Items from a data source
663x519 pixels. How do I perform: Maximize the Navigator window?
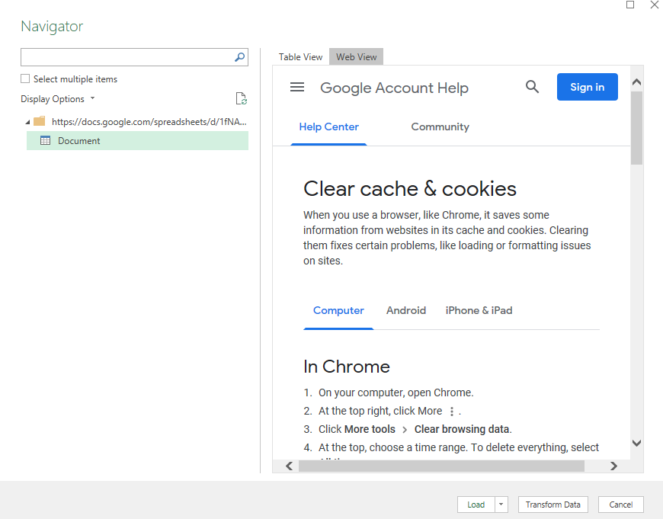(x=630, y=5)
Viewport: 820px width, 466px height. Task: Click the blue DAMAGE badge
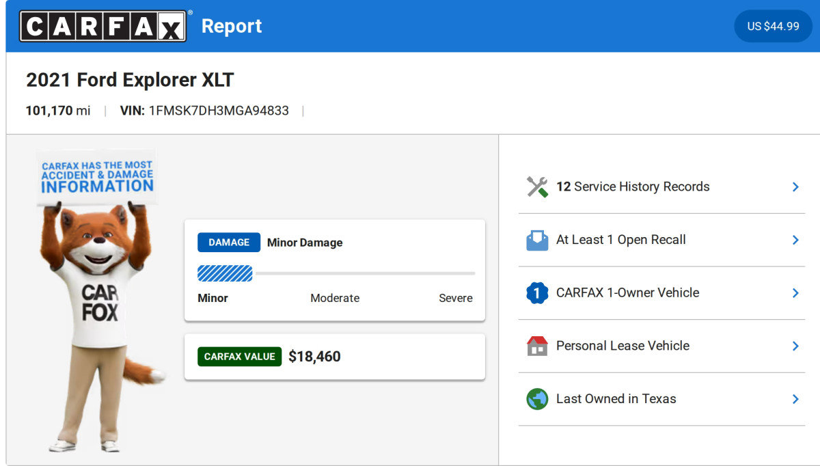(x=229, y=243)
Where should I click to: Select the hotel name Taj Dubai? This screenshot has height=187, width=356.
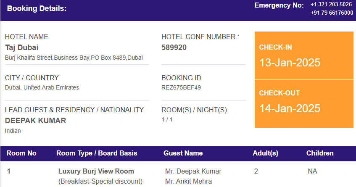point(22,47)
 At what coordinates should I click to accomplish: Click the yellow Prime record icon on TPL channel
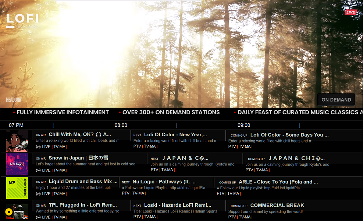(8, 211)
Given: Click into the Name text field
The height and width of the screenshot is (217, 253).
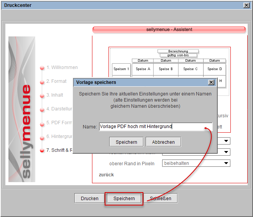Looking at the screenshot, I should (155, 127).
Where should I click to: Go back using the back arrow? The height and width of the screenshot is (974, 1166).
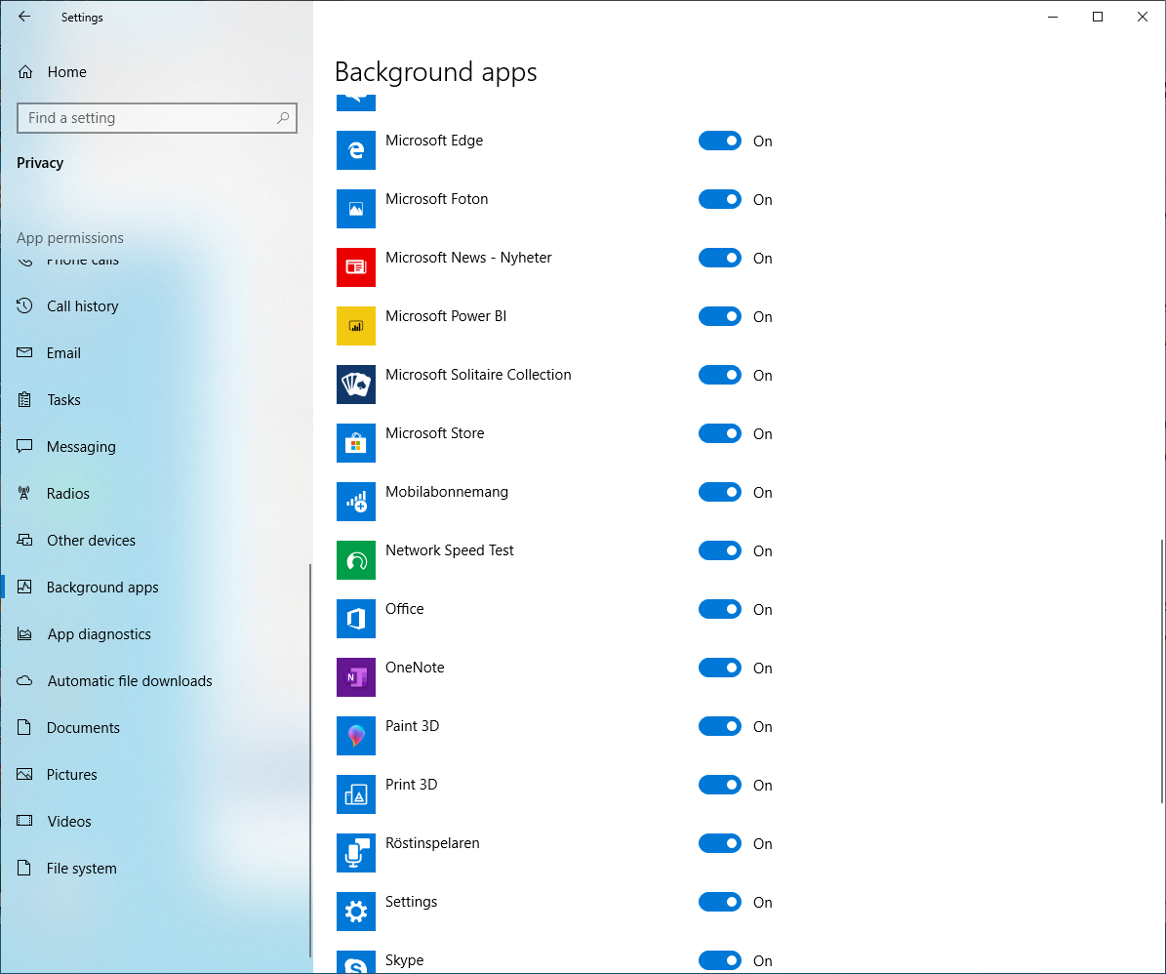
==
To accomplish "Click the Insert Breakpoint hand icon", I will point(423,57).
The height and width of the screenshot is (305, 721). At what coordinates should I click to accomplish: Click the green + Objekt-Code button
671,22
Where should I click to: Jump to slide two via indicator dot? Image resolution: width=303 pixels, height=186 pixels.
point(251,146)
---
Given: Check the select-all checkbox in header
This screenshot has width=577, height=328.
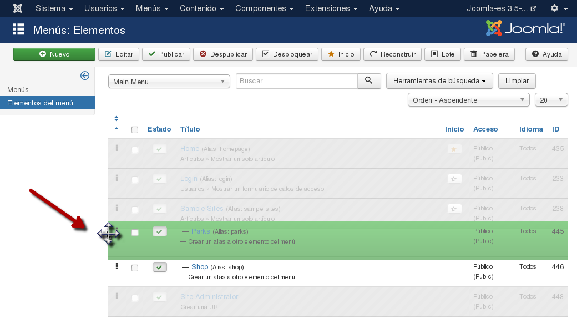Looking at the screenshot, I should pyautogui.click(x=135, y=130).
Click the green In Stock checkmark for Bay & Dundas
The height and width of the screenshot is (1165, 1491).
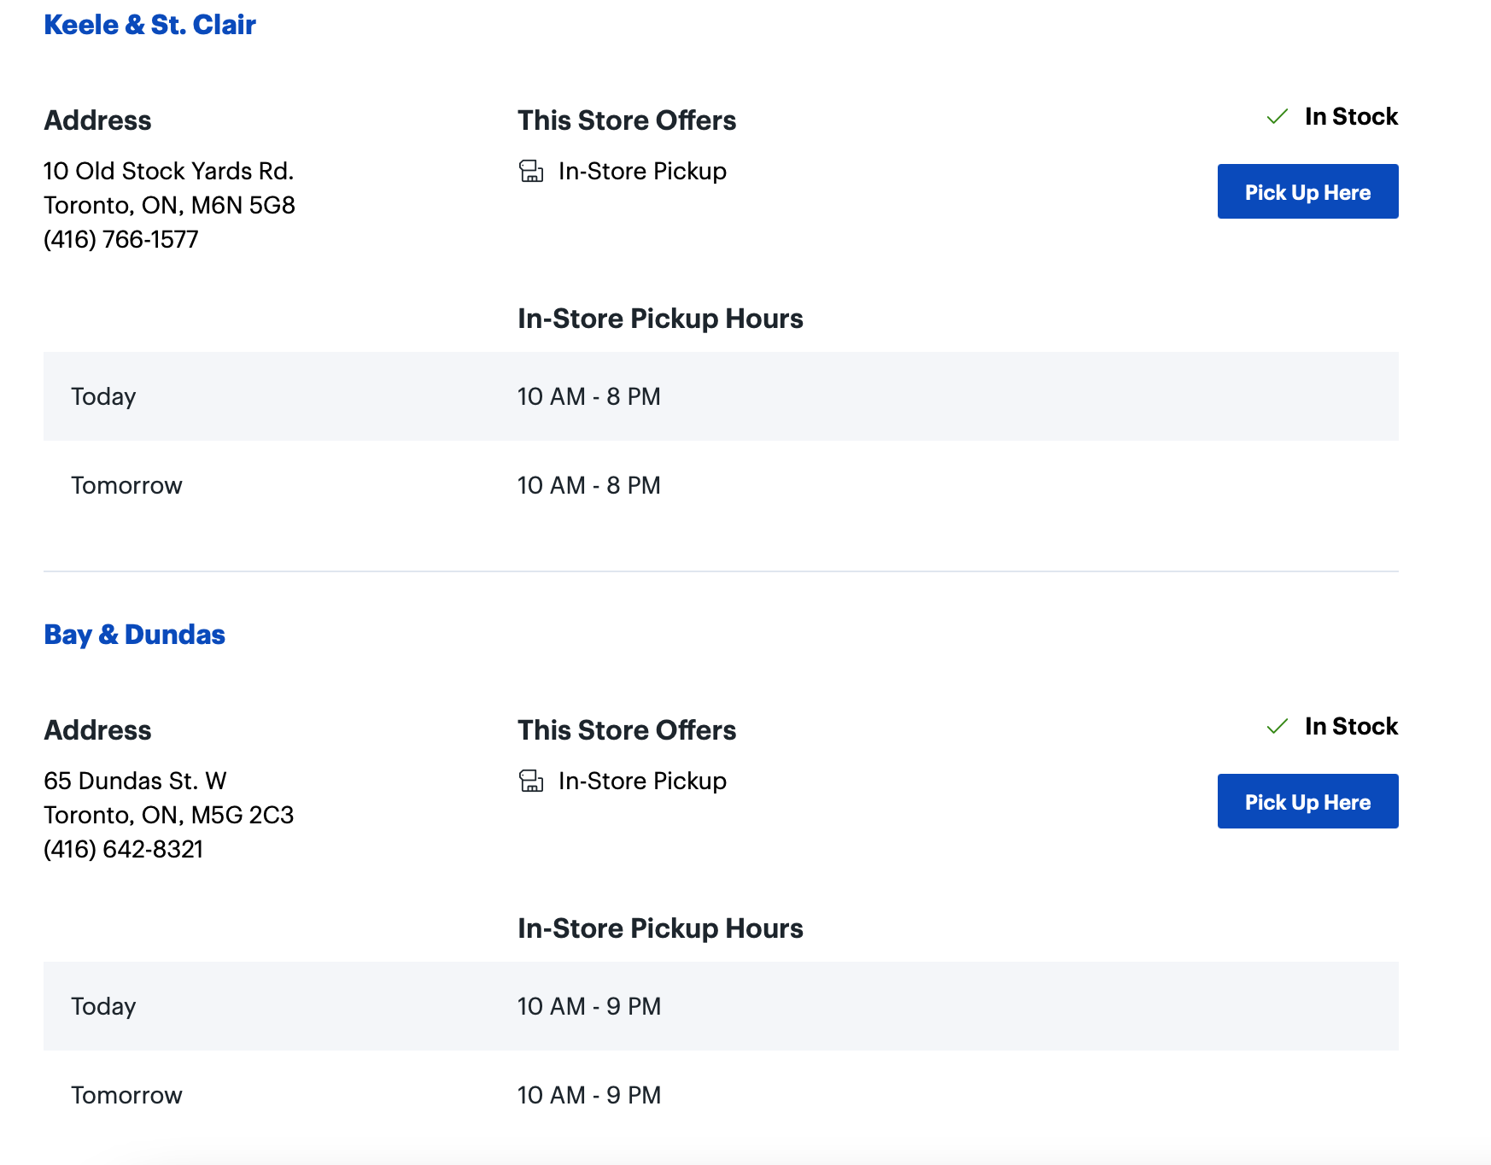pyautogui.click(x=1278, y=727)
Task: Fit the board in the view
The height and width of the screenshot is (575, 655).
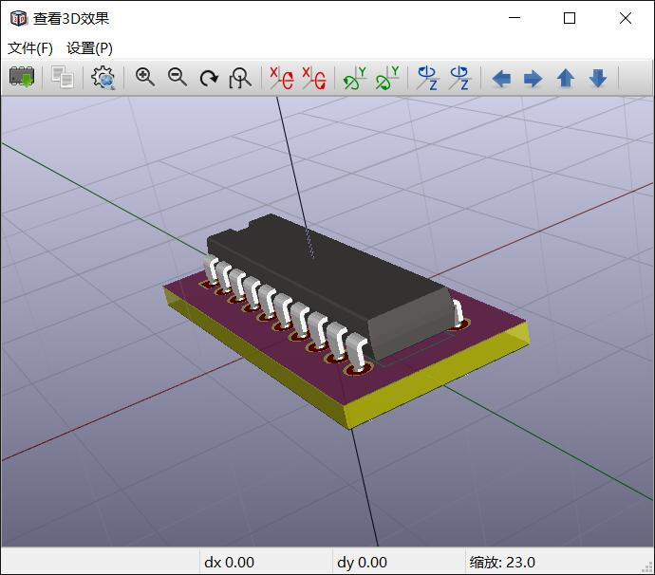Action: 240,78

-- EXERCISE INSTRUCTIONS --
In the records above, find the line with "663x519 pixels. How". Print exactly from there through the line with "Given: Click into the Name text field", minus the pictures.

-- SOLUTION --
663x519 pixels. How do I perform: Maximize the Navigator window?
(x=630, y=5)
Viewport: 820px width, 466px height. Task: Click the blue DAMAGE badge
(x=229, y=243)
Where should I click to: Select the hotel name Taj Dubai? This screenshot has height=187, width=356.
point(22,47)
 At what coordinates should I click to accomplish: Click the yellow Prime record icon on TPL channel
(8, 211)
Given: Click into the Name text field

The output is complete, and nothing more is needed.